▶ **Parts of the exercise**:
[1] For the passage on vulnerability to changes in water resources, decide whether each statement holds: (a) in Asia and Africa, threats to ecological health come mainly from land degradation and pollution; (b) countries with lower vulnerability have poorer water access than highly vulnerable ones; (c) only the most vulnerable category has much room to improve water use efficiency. Answer yes or no for each, quoting the deciding words of the passage.
[2] Continue the passage on vulnerability to changes in water resources, starting after its final line.
[Opening Extract provided section]
Table 2. Considering scale issues: comparing current regional vulnerability
Characteristics of countries facing different levels of vulnerability to global change in water resources have been analyzed within the CVI structure. By examining the scores for the individual Global Impact Factors for the countries in each continent it is possible to discern the overarching characteristics of each region which give rise to their overall levels of vulnerability to changes in water resources. For example, in both Asia and Africa resource availability is a major issue mostly due to the high demand in major countries as well as ecological health being a serious threat (mainly from land degradation and pollution). For Africa, both access to resources and capacity to manage them are a major source of vulnerability, and so strategies to reduce vulnerability in that region should be focus on relatively easy ways to increase these GIF scores.
Table 3. Regional average scores for the Global Impact Factors
Characteristics, which give rise to higher levels of vulnerability in different places, are illustrated through these regional GIF scores. Illustrated in Figure 3, they show how the most vulnerable places are likely to have problems associated with property rights and access, relatively lower and less reliable resource assets, and a lower degree of human and institutional capacity with a higher geospatial risk. This demonstrates how responses to reduce vulnerability can be targeted to what is most needed. For highly vulnerable places, improvement in resource provision is needed (e.g. more water storage) while at the same time better management and institutional arrangements are needed to improve the very low efficiency of water use. In contrast to this, countries with lower vulnerability will have better water access and management capacity. It is interesting to note that in all categories, there is much scope for improvement in water use efficiency.
Figure 3. Characteristics of different categories of vulnerability. Source: Sullivan and Huntingford, 2009.
[Closing Extract provided section]
[Opening Record set section]
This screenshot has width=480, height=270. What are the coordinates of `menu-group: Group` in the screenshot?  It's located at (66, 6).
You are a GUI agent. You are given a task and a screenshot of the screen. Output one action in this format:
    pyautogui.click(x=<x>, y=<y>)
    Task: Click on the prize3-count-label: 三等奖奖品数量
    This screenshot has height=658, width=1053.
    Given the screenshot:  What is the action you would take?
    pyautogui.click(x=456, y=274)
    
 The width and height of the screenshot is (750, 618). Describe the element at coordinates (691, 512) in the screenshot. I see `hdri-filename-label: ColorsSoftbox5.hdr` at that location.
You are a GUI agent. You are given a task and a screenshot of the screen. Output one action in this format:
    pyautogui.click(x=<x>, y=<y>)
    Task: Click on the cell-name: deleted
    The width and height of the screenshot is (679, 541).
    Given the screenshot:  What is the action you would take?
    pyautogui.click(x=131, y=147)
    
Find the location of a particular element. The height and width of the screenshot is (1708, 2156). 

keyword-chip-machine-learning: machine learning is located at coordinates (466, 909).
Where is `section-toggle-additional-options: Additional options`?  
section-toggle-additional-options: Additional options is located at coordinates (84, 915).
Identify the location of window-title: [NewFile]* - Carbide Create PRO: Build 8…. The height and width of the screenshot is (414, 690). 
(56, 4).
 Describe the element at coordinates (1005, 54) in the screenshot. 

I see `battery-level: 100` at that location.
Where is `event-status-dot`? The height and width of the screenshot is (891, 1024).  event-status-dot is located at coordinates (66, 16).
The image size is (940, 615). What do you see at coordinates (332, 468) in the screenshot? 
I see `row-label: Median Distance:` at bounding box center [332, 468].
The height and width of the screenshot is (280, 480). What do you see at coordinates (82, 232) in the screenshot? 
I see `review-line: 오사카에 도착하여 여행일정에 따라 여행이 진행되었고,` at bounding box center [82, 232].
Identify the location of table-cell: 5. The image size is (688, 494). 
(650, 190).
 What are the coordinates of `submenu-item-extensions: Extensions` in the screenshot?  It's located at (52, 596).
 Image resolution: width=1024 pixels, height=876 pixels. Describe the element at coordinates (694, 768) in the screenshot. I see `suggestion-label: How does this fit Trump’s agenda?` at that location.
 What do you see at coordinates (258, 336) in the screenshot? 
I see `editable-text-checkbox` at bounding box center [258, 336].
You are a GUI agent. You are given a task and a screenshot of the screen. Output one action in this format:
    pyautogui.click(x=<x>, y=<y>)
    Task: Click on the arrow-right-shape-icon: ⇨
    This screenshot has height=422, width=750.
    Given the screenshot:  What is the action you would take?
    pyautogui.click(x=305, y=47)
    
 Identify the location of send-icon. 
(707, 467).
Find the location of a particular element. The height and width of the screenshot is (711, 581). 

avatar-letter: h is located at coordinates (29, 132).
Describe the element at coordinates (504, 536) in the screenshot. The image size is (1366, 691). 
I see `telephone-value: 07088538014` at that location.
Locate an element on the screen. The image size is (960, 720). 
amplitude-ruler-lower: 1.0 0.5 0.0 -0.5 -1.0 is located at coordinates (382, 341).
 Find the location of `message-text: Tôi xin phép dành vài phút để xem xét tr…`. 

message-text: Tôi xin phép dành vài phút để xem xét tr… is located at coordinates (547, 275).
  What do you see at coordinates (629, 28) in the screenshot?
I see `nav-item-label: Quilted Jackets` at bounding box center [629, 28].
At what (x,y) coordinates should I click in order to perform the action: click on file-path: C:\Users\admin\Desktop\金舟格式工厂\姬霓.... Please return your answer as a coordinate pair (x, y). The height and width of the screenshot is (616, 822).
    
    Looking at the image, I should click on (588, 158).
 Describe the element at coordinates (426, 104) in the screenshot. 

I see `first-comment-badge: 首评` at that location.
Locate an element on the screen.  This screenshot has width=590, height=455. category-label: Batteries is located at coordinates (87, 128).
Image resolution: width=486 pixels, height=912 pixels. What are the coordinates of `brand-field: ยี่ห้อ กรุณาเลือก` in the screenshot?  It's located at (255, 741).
[Closing Record set section]
▶ **Answer section**:
[1]
(a) Yes: "ecological health being a serious threat (mainly from land degradation and pollution)"
(b) No: "countries with lower vulnerability will have better water access and management capacity"
(c) No: "in all categories, there is much scope for improvement in water use efficiency"

[2]
In order to investigate how humans will be influenced by future changes in water resources we must consider how the demand for water and its supply may change in the future. Most attention has been focusing on how future water resource supplies may change, but the approach presented here incorporates such potential resource changes into other global changes which are happening concurrently (Leichenko and O’Brien). This is essential if we are to move away from a limited deterministic approach, and take account of the realities of the globalized world in which we must function. To achieve this, scenarios of future change are applied to the values of the current scores on the Global Impact Factors. Explicit account of climate change is incorporated through the use of best available hydro-climatic modeling to adjust the value for Resource Quantification, while other global changes associated with economic and demographic change are applied to the non-hydrological GIFs. Thus, through the use of outputs from the HadCM3 model from the UK Hadley Centre, and the application of UNEP derived Policy First scenarios (UNEP, 2002), we can project how the global impact factors may change over time. For simple illustration of this process, three examples are illustrated in Table 4. This shows how each of the Global Impact Factors will change (2000-2030) with the cumulative effect of these changes usually resulting in an overall worsening of the level of vulnerability (higher CVI values, circled). The example of Nepal included here shows that big improvements in one GIF (in this case, accessibility and property rights) can make a big difference to the future outcome. Using an approach such as this allows us to be more adaptive in our development strategies by taking account not only of the past, but also of the future.
Table 4. Application of scenarios of global change to selected countries
Elderly and young persons are likely to be more vulnerable than others to the impacts of global change. By assessing the scale of exposure for these specific groups to climate and other global impacts, it helps to further understand the distributional impacts of vulnerability to changes in water resources, and the different ways it can be addressed. The extent of this risk to young people is shown in Tables 5 and 6. Both in Africa and Asia, young people must be seen as the priority for adaptation not only because they will be the ones facing future challenges, but simply because of the anticipated scale of the impact in terms of numbers affected.
Table 5. Young peoples’ vulnerability to changes in water resources in Asia Table 6. Young peoples’ vulnerability to changes in water resources in Africa
In addition to age groups, demographic differences can be further analyzed on the basis of gender and geographical distribution. Figures 5 and 6 provide illustrations of this for Asian countries. In four countries in the medium to high vulnerability category, over 40% of the population is below 14 years of age (PNG, Pakistan, Nepal and Cambodia) with almost the same proportion of the Bangladeshi population being in the highly vulnerable category. In contrast to this, three countries in the medium to high vulnerability category (Vietnam, Mauritius and China) have higher than average numbers of older people. Thus, in such countries additional attention must be given to this in terms of adaptive planning.
Figure 4. How countries in Asia vary in terms of childhood vulnerability Figure 5. How countries in Asia vary in terms of vulnerability of older people
While national values cannot demonstrate internal variability, they are useful for countries to measure their progress relative to others. Such figures are also important in resource allocation by donor agencies. Figure 7 provides a comparison on five countries in Asia, and through this analysis, the varying challenges faced by different countries can be seen.
Figure 6. Comparing causes of human vulnerability to changes in water resources in different Asian countries. Note: Higher CVI values indicate higher levels of vulnerability.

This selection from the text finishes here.